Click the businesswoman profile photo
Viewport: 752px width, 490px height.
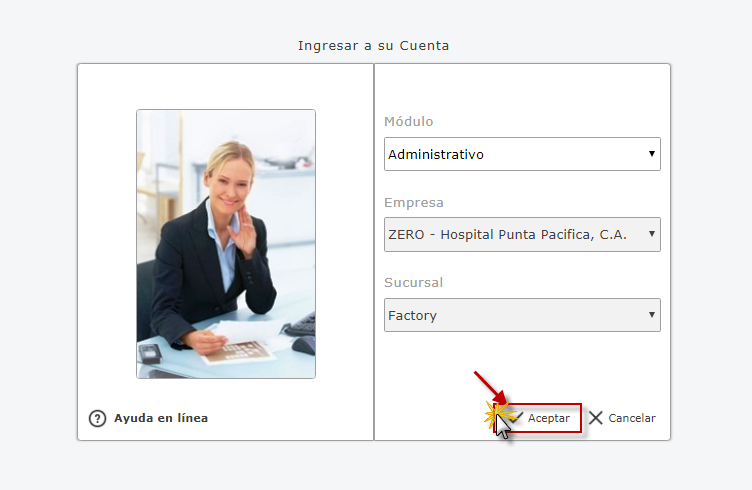226,244
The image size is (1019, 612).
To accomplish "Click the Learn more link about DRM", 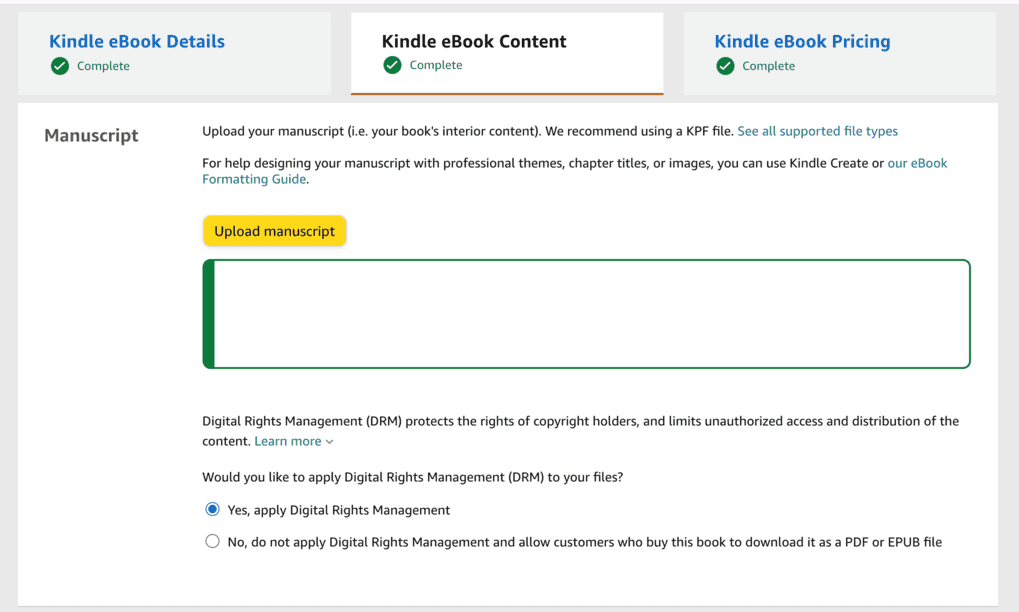I will 286,440.
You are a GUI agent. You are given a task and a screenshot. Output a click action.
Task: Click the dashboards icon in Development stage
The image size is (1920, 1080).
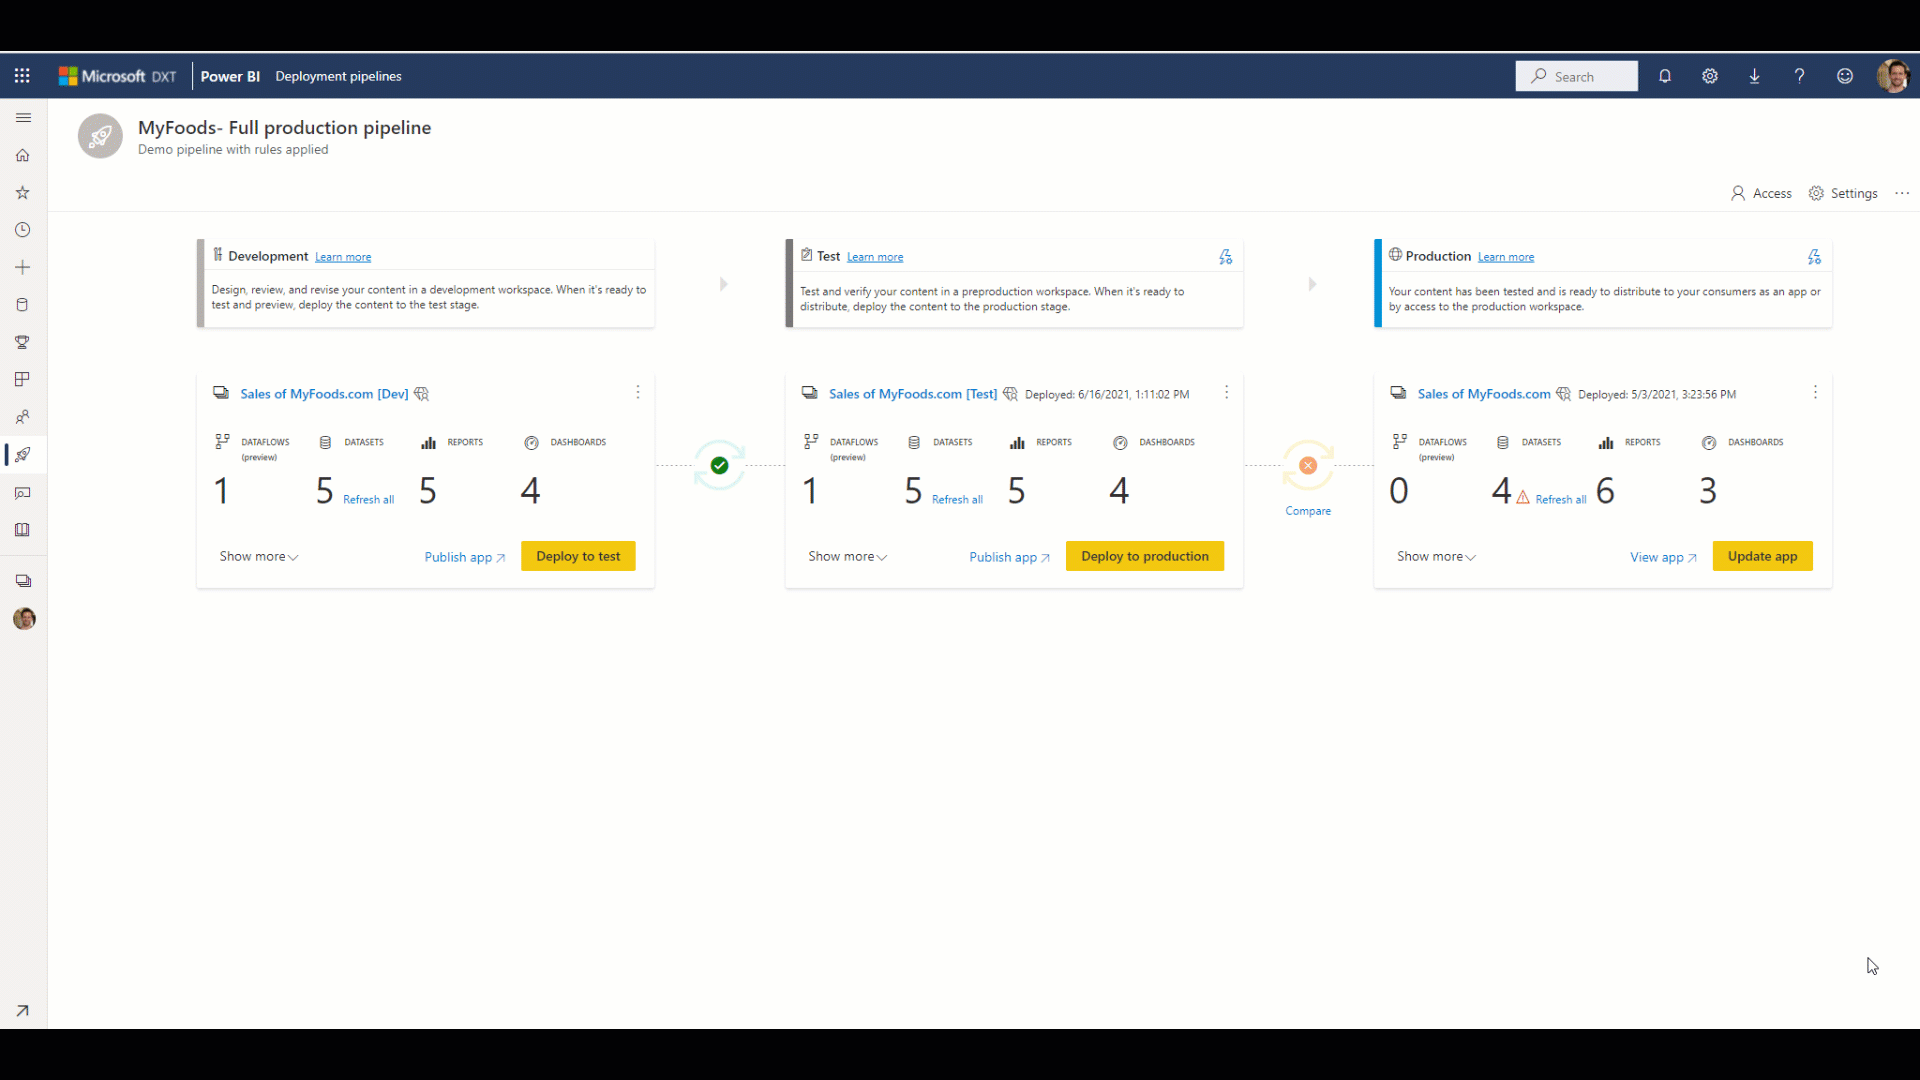[x=533, y=442]
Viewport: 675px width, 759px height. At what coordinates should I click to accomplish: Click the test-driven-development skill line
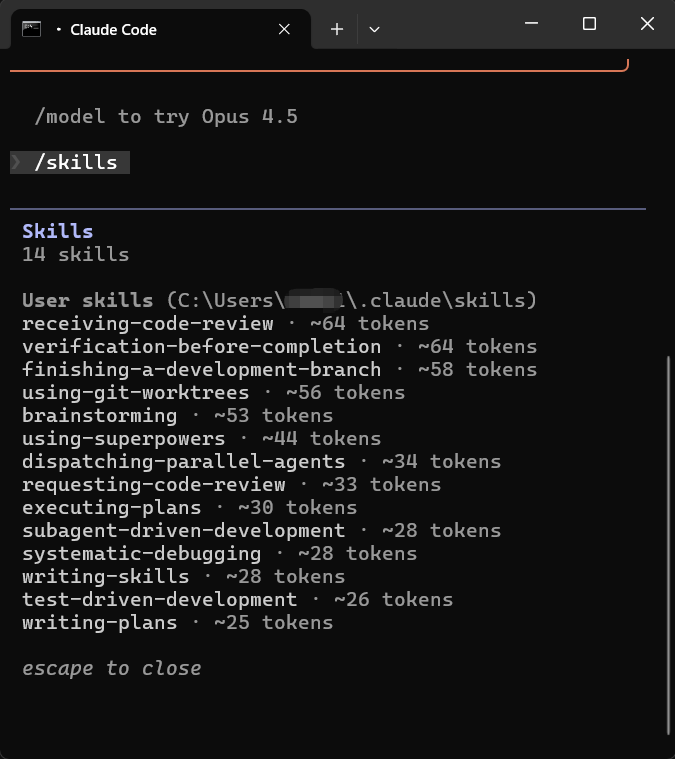point(160,599)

______

## INSTRUCTIONS TO FOLLOW
Change "skill" to "practice" in the material from the line with "Viewport: 675px width, 759px" up to and including the last line of the material, and give back only those lines with the pictures left out.

## FULL OUTPUT
Viewport: 675px width, 759px height. At what coordinates should I click to accomplish: Click the test-driven-development practice line
point(160,599)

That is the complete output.